> [WHAT IS REQUIRED] The expected answer is the data below, retyped exactly.

+--

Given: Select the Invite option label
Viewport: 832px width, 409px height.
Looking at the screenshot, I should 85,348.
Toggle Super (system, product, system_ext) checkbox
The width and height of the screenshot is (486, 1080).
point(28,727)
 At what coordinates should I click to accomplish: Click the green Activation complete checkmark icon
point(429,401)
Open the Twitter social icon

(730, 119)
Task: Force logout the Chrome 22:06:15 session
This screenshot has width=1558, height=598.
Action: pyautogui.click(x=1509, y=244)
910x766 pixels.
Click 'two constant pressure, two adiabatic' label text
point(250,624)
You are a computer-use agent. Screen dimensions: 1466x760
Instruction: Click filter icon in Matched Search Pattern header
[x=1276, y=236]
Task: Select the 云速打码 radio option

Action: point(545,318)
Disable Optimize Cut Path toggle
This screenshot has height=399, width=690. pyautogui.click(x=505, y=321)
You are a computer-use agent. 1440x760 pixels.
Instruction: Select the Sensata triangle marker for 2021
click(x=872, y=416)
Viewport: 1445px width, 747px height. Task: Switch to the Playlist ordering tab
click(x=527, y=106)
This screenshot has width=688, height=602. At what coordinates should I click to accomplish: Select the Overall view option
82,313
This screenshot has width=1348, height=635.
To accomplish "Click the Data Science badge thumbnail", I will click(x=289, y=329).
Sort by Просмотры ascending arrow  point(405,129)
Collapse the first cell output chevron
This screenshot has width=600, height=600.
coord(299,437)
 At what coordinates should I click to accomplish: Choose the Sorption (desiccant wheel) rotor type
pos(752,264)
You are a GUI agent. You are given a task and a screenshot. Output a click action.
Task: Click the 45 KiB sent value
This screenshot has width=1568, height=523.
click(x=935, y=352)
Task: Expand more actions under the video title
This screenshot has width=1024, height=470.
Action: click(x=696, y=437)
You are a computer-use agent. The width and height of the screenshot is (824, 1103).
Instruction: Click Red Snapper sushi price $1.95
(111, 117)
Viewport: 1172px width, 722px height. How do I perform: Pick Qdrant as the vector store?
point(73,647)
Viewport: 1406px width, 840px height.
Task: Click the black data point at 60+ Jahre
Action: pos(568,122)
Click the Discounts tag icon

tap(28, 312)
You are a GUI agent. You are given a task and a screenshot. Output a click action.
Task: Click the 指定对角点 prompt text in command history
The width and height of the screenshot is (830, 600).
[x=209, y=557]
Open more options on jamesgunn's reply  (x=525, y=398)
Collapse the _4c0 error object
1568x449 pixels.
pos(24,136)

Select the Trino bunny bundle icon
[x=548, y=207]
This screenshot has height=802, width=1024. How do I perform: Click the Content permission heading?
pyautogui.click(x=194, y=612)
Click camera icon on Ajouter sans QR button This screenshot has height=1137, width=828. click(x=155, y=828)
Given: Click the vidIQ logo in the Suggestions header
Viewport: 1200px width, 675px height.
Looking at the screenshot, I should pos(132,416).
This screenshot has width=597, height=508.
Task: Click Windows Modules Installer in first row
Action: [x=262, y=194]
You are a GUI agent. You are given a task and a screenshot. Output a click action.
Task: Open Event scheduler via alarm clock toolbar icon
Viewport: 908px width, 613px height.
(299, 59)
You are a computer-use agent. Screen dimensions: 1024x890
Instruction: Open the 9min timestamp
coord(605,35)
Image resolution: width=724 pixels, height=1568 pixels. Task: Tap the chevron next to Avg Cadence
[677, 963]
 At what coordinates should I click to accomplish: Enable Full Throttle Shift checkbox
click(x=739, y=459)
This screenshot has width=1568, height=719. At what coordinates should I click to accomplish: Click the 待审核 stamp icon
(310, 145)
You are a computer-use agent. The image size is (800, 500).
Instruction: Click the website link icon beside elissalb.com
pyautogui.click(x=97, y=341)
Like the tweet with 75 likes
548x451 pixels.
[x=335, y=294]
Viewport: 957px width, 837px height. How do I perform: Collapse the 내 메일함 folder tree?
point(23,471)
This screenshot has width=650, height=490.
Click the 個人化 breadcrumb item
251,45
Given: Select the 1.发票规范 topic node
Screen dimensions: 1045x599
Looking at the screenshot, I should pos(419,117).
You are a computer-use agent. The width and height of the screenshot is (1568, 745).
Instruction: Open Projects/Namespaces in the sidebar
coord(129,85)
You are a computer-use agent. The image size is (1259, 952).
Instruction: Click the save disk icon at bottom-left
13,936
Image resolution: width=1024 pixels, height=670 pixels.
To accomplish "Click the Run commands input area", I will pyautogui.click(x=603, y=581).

+--

> [RESULT]
Given: Select the Invite option label
Viewport: 832px width, 409px height.
Looking at the screenshot, I should 85,348.
Toggle Super (system, product, system_ext) checkbox
The width and height of the screenshot is (486, 1080).
point(28,727)
 At what coordinates should I click to accomplish: Click the green Activation complete checkmark icon
point(429,401)
Open the Twitter social icon

(730, 119)
Task: Force logout the Chrome 22:06:15 session
This screenshot has width=1558, height=598.
Action: pyautogui.click(x=1509, y=244)
910x766 pixels.
Click 'two constant pressure, two adiabatic' label text
point(250,624)
You are a computer-use agent. Screen dimensions: 1466x760
Instruction: Click filter icon in Matched Search Pattern header
[x=1276, y=236]
Task: Select the 云速打码 radio option

Action: point(545,318)
Disable Optimize Cut Path toggle
This screenshot has height=399, width=690. pyautogui.click(x=505, y=321)
You are a computer-use agent. 1440x760 pixels.
Instruction: Select the Sensata triangle marker for 2021
click(x=872, y=416)
Viewport: 1445px width, 747px height. Task: Switch to the Playlist ordering tab
click(x=527, y=106)
This screenshot has width=688, height=602. At what coordinates should I click to accomplish: Select the Overall view option
82,313
This screenshot has width=1348, height=635.
To accomplish "Click the Data Science badge thumbnail", I will click(x=289, y=329).
Sort by Просмотры ascending arrow  point(405,129)
Collapse the first cell output chevron
This screenshot has width=600, height=600.
coord(299,437)
 At what coordinates should I click to accomplish: Choose the Sorption (desiccant wheel) rotor type
pos(752,264)
You are a GUI agent. You are given a task and a screenshot. Output a click action.
Task: Click the 45 KiB sent value
This screenshot has width=1568, height=523.
click(x=935, y=352)
Task: Expand more actions under the video title
This screenshot has width=1024, height=470.
Action: click(x=696, y=437)
You are a computer-use agent. The width and height of the screenshot is (824, 1103).
Instruction: Click Red Snapper sushi price $1.95
(111, 117)
Viewport: 1172px width, 722px height. How do I perform: Pick Qdrant as the vector store?
point(73,647)
Viewport: 1406px width, 840px height.
Task: Click the black data point at 60+ Jahre
Action: pos(568,122)
Click the Discounts tag icon

tap(28, 312)
You are a GUI agent. You are given a task and a screenshot. Output a click action.
Task: Click the 指定对角点 prompt text in command history
The width and height of the screenshot is (830, 600).
[x=209, y=557]
Open more options on jamesgunn's reply  (x=525, y=398)
Collapse the _4c0 error object
1568x449 pixels.
pos(24,136)

Select the Trino bunny bundle icon
[x=548, y=207]
This screenshot has height=802, width=1024. How do I perform: Click the Content permission heading?
pyautogui.click(x=194, y=612)
Click camera icon on Ajouter sans QR button This screenshot has height=1137, width=828. click(x=155, y=828)
Given: Click the vidIQ logo in the Suggestions header
Viewport: 1200px width, 675px height.
Looking at the screenshot, I should pos(132,416).
This screenshot has width=597, height=508.
Task: Click Windows Modules Installer in first row
Action: [x=262, y=194]
You are a GUI agent. You are given a task and a screenshot. Output a click action.
Task: Open Event scheduler via alarm clock toolbar icon
Viewport: 908px width, 613px height.
(299, 59)
You are a computer-use agent. Screen dimensions: 1024x890
Instruction: Open the 9min timestamp
coord(605,35)
Image resolution: width=724 pixels, height=1568 pixels. Task: Tap the chevron next to Avg Cadence
[677, 963]
 At what coordinates should I click to accomplish: Enable Full Throttle Shift checkbox
click(x=739, y=459)
This screenshot has width=1568, height=719. At what coordinates should I click to accomplish: Click the 待审核 stamp icon
(310, 145)
You are a computer-use agent. The image size is (800, 500).
Instruction: Click the website link icon beside elissalb.com
pyautogui.click(x=97, y=341)
Like the tweet with 75 likes
548x451 pixels.
[x=335, y=294]
Viewport: 957px width, 837px height. How do I perform: Collapse the 내 메일함 folder tree?
point(23,471)
This screenshot has width=650, height=490.
Click the 個人化 breadcrumb item
251,45
Given: Select the 1.发票规范 topic node
Screen dimensions: 1045x599
Looking at the screenshot, I should pos(419,117).
You are a computer-use agent. The width and height of the screenshot is (1568, 745).
Instruction: Open Projects/Namespaces in the sidebar
coord(129,85)
You are a computer-use agent. The image size is (1259, 952).
Instruction: Click the save disk icon at bottom-left
13,936
Image resolution: width=1024 pixels, height=670 pixels.
To accomplish "Click the Run commands input area", I will pyautogui.click(x=603, y=581).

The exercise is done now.